Furthermore, the facts of this case are distinguishable from those holding otherwise, specifically because of the deliberate, intentional steps taken post-petition by Welch Sixteen and Welch Seventeen to garnish funds from the Alleged Debtor while they had a pending motion for reconsideration of the initial dismissal of the case. See In re CorrLine Int’l, LLC., 516 B.R. 106, 162 (Bankr. S.D. Tex. 2014) (finding that when the petitioning creditor was a 45% percent owner of the debtor—a clear insider—the policy considerations supported the bankruptcy because in that situation a bankrupt company whose creditors consist of owners and other inherent insiders should not be able to skirt their repayment obligations simply because the petitioning creditors are insiders).
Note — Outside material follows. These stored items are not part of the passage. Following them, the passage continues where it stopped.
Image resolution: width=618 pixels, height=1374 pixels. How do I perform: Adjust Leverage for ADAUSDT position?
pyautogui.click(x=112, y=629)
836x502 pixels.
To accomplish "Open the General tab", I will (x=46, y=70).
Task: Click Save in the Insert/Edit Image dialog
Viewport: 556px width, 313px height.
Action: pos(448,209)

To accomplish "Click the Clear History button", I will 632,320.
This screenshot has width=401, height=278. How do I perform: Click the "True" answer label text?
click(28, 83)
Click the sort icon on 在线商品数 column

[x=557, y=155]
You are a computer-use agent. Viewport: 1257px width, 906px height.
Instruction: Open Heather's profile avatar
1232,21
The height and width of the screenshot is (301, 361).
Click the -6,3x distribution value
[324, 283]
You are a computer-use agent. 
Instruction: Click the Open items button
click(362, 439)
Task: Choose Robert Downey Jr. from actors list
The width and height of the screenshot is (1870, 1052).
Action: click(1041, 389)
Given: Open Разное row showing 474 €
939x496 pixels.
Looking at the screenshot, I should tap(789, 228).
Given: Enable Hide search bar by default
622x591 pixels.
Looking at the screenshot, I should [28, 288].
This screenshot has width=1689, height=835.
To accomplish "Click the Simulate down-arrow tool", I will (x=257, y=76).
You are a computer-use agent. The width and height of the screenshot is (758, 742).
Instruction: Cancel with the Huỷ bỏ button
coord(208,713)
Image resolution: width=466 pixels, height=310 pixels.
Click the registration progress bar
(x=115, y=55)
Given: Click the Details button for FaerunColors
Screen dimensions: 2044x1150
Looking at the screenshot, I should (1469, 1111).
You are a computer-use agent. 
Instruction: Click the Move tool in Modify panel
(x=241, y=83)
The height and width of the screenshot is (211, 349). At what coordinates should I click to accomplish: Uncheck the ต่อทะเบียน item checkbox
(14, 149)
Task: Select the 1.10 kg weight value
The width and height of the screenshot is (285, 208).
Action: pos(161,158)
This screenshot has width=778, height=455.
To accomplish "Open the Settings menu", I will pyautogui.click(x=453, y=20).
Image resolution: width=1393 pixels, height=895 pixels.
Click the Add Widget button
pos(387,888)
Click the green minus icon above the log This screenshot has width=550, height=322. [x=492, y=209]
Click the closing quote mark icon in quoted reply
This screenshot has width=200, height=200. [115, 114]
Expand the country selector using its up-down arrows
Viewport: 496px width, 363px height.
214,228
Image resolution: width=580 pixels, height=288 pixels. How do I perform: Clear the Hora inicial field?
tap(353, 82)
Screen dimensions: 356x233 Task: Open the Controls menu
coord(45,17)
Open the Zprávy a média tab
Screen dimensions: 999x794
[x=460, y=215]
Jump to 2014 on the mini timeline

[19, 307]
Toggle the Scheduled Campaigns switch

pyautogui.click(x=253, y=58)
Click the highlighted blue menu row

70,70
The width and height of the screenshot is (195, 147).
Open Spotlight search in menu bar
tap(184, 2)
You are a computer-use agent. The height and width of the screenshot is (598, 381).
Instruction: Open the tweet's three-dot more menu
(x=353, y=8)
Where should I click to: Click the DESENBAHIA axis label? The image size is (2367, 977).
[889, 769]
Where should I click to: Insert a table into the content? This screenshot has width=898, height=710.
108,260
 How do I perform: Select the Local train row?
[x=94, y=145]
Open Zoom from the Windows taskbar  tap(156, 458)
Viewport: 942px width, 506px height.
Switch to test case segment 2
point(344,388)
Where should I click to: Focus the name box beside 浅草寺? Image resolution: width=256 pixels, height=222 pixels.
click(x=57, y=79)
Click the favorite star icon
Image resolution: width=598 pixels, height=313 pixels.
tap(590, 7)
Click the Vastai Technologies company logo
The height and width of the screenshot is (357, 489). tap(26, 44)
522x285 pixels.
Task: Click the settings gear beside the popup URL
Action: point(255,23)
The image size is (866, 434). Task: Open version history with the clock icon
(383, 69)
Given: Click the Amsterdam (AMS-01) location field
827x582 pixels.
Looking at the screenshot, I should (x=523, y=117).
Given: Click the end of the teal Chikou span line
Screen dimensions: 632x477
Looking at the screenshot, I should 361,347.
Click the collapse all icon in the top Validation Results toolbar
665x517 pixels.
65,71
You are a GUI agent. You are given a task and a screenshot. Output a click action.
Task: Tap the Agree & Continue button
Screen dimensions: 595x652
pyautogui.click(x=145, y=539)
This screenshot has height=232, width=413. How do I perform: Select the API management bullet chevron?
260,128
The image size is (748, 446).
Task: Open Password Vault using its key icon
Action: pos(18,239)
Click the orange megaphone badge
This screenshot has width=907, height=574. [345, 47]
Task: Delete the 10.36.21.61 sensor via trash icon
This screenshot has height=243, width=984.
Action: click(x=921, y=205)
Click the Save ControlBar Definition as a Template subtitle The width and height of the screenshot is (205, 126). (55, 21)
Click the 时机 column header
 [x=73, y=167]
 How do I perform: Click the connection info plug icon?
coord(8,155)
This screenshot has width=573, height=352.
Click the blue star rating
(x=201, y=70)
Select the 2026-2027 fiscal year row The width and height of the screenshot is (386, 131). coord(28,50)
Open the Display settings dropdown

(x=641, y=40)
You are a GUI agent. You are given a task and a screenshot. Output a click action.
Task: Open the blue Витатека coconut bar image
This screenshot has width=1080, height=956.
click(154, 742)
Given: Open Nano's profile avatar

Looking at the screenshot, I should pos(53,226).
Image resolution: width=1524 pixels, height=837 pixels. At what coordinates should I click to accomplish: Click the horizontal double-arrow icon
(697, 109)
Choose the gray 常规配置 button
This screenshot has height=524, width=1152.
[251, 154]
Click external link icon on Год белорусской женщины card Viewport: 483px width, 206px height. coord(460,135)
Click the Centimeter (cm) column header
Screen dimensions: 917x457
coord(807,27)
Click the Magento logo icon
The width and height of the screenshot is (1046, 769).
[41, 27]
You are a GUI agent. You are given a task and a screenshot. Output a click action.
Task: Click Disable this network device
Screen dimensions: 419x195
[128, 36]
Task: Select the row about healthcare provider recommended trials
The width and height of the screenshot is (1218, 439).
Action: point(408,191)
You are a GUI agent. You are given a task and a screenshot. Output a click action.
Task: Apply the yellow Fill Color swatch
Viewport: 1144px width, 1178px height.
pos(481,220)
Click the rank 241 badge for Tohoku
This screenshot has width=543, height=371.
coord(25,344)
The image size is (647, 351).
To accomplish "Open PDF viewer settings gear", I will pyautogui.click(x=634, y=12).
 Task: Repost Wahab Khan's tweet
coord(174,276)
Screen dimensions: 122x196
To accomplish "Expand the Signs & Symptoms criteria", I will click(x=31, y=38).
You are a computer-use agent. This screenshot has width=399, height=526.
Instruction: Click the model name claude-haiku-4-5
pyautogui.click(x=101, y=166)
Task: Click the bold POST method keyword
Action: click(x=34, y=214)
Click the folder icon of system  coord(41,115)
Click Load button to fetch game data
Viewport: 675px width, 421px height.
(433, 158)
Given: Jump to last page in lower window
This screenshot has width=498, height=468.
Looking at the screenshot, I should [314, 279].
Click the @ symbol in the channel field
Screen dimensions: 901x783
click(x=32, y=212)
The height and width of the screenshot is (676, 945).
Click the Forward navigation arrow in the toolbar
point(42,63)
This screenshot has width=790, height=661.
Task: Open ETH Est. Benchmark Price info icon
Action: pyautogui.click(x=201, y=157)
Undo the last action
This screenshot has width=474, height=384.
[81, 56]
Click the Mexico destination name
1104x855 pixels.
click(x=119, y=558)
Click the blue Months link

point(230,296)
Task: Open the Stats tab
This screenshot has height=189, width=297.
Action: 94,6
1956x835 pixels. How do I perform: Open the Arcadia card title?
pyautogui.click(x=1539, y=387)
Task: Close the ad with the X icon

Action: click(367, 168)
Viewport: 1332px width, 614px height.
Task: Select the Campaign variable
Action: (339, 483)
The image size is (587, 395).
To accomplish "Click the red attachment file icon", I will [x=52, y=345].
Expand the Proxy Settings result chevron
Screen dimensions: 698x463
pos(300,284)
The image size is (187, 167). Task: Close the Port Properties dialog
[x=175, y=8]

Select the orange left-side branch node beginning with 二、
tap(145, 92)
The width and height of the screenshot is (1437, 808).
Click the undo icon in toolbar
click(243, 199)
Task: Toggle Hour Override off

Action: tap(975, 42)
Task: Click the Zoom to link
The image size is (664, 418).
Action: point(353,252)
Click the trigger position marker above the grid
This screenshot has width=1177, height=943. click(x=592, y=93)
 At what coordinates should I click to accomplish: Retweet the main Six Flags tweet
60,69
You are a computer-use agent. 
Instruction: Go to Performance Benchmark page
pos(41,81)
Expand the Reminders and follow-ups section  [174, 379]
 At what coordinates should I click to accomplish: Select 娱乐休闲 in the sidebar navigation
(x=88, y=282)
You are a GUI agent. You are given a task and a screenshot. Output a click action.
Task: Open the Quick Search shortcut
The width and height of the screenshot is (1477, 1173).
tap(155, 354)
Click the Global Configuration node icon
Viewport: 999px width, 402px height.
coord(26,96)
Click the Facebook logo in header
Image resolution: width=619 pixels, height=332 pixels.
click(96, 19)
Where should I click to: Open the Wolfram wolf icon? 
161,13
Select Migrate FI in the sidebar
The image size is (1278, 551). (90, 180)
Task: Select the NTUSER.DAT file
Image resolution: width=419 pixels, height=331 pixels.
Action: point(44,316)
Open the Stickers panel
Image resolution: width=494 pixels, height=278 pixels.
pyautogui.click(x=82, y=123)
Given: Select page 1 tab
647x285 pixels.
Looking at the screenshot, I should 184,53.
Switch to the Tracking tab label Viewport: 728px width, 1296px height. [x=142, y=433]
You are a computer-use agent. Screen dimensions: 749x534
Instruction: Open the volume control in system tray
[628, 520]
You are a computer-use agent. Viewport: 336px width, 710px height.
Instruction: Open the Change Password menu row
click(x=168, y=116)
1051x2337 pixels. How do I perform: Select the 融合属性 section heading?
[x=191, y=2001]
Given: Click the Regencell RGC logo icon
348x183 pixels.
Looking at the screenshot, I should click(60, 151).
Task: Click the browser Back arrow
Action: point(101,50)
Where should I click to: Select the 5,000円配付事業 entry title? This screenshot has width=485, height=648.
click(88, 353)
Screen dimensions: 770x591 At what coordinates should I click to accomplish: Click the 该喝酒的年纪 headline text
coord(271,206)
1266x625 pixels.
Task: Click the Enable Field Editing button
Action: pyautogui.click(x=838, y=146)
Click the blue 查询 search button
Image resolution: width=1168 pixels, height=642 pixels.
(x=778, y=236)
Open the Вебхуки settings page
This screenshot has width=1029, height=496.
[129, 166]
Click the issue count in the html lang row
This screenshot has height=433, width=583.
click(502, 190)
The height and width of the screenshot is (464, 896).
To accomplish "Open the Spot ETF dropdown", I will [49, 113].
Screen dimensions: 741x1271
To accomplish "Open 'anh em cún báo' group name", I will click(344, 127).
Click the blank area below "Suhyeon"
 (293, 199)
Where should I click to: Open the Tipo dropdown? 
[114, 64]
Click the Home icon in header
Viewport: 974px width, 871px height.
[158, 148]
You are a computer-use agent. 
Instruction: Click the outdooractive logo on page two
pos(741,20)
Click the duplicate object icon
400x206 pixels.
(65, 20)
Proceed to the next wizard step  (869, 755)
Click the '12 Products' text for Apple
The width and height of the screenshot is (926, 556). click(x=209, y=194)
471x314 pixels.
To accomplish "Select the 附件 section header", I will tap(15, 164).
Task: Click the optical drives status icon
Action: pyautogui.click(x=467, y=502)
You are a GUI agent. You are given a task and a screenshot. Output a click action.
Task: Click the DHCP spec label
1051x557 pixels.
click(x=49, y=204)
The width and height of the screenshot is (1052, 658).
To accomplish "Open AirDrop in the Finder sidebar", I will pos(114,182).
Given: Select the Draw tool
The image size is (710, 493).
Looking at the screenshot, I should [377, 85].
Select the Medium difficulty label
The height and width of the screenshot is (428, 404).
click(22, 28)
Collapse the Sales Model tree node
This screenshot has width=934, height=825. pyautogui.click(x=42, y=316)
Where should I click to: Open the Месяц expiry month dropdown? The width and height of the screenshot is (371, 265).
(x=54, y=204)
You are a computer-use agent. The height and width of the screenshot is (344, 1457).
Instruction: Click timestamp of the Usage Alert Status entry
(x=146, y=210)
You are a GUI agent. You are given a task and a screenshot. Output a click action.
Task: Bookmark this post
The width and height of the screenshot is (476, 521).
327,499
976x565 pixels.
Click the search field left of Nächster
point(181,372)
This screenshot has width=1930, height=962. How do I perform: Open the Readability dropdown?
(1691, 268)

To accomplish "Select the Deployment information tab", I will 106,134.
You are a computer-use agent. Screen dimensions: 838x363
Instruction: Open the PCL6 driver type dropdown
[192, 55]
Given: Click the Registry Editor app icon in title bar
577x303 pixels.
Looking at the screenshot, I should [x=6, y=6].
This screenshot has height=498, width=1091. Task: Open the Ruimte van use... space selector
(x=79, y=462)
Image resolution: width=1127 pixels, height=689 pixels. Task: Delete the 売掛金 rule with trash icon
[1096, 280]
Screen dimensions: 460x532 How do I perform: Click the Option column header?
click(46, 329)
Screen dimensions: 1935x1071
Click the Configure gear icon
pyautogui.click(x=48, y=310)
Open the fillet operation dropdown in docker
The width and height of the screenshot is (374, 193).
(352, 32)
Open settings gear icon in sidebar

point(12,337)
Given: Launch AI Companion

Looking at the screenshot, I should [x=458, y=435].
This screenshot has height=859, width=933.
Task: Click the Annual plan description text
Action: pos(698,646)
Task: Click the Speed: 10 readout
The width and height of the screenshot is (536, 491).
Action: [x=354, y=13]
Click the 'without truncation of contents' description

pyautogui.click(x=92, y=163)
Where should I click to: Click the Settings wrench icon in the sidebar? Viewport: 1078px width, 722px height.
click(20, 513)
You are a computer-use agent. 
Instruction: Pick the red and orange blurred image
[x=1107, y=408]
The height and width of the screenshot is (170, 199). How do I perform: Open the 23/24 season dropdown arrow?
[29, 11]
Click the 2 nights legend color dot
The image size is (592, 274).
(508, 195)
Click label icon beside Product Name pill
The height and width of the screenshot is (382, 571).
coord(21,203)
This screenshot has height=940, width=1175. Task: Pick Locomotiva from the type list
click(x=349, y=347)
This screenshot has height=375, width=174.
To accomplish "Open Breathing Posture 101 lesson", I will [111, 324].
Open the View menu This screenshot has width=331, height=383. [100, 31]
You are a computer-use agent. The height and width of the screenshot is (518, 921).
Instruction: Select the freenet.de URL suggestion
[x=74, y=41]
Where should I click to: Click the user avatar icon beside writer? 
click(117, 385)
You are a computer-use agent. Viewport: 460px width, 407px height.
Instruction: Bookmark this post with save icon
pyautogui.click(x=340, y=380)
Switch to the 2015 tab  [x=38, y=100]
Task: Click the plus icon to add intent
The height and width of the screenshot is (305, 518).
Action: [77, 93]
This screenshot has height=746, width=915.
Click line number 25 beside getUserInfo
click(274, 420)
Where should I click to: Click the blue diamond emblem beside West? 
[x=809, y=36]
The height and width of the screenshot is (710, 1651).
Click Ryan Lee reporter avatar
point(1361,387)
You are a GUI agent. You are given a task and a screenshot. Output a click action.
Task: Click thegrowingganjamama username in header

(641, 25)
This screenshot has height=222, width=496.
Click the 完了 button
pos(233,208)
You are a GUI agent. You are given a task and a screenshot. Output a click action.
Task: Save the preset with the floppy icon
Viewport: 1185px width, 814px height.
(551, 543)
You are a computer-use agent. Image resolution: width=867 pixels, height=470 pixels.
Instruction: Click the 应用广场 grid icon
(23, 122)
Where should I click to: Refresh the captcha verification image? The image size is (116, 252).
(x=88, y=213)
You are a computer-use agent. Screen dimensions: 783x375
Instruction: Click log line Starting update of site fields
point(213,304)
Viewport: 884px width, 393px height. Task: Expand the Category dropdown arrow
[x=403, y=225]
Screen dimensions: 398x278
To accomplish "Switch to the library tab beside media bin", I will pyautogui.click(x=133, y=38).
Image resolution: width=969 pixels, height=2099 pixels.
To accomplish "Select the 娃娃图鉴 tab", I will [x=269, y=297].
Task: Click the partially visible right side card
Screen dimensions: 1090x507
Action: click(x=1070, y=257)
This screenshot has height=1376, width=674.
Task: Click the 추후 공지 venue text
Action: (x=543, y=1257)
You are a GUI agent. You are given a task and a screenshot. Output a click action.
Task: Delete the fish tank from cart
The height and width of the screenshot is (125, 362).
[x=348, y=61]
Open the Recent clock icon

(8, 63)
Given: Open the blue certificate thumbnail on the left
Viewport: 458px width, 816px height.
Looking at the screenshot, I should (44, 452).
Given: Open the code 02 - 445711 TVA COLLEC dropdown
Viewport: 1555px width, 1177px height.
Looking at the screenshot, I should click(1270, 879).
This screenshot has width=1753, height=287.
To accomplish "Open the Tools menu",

In addition to the Court’s interpretation of the language of § 303(b)(2), the policy considerations here support the Court’s finding. The Court cannot condone otherwise eligible petitioning creditors taking post-petition, pre-entry of order for relief, actions against an alleged debtor that result in an avoidable transfer, all the while on clear, actual notice of the restrictions of the Bankruptcy Code. In this case, the post-petition pleadings were filed by counsel representing the Petitioning Creditors, apparently in an attempt to take advantage of a
loophole period of time while his own motion for reconsideration was pending. Allowing such legal gamesmanship is untenable. Allowing creditors who engage in such activities with blatant disregard for this Court or the rigors of the Bankruptcy Code to remain as eligible petitioning creditors would be against the intentions of § 303 and the Bankruptcy Code. The Welch Motion is denied as it does not establish any basis for the Court to reconsider its ruling as to the eligibility of Welch Sixteen and Welch Seventeen as petitioning creditors as a result of their post-petition actions against the Alleged Debtor. C. The Black Motion: Number of Qualifying Creditors Based on the above analysis, this case has no valid petitioning creditors. The Court recognizes that if it had reached the opposite conclusion, the number of qualifying creditors would be a material question, and the Black Motion would be ripe for review. However, given
the lack of any qualifying petitioning creditors, the total number of “holders of such claims” is moot. Therefore, the Court does not need to address whether the Black Motion adequately establishes grounds for reconsideration nor the merits thereof. III. Conclusion For the reasons stated herein, the Court finds that the Petitioning Creditors failed to meet their burden under Bankruptcy Rule 9023 to establish that reconsideration of the Dismissal Order is necessary. Because the Court does not reconsider the finding that there are no valid petitioning creditors, the relief requested in the Black Motion is moot and the Court does need not reach its merits. Therefore, it is hereby ORDERED, ADJUDGED, and DECREED that: 1. The Welch Motion (ECF No. 88) is DENIED. 2. The Black Motion (ECF No. 90) is DENIED as MOOT.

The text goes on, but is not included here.